Governor Oluseyi Makinde also follows that school of thought: he prefers to concentrate on his goals rather than engage anyone in a roforofo fight.
The moment you withdraw attention from Akosiberos (people who have nowhere to go), their influence begins to shrink.
But let us not be careless. Silence is not for every situation. It is not for healthy discussions. It is not for genuine misunderstandings. It is not for people who approach you with respect and sincerity.
Silence is for manipulation. It is for deliberate provocation. It is for those who survive on reaction.
And even then, it must be done with wisdom, not wickedness.
There are people who truly wish you harm, those who spread lies, who smile publicly and undermine privately. The temptation to expose them, to fight back loudly, to clear your name by force, can be strong.
Sometimes confrontation is necessary.
But often, noise only feeds the fire.
Calm distance can be more strategic than open war.
Silence can announce boundaries without drama.
Ignoring someone is not revenge. It is self-preservation. It is protecting your mental territory. It is refusing to allow someone to occupy space in your head rent-free.
When you stop reacting, you stop fueling the cycle.

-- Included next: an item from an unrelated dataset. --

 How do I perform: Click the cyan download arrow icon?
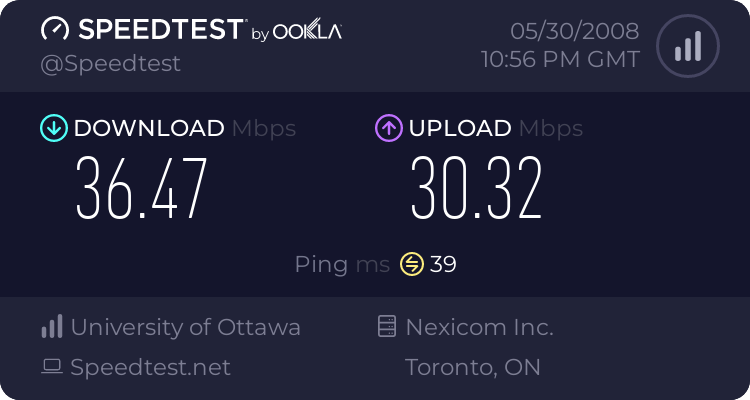(x=52, y=128)
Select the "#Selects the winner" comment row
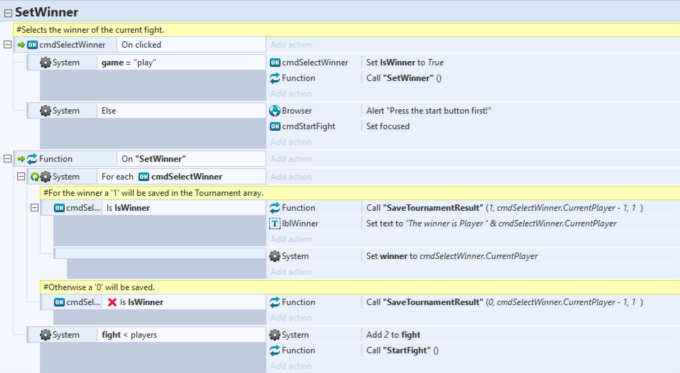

You do not need the last word.
You do not need to win every argument.
You do not need to prove yourself to people determined to misunderstand you.
Let them analyze.
Let them assume.
Let them build castles in the air with their imagination.
You? Focus on growth.
Because sometimes the strongest move is not confrontation.
Sometimes it is composure.
Sometimes it is detachment.
Not every dog that barks at you deserves a stone.
When you wrestle with a pig, don’t complain that your cloth is stained with mud.
Sometimes it is the quiet confidence of knowing that not every voice deserves your reply.
Mogaji Wole Arisekola, Publisher of The Street Journal Newspaper, writes from Ibadan.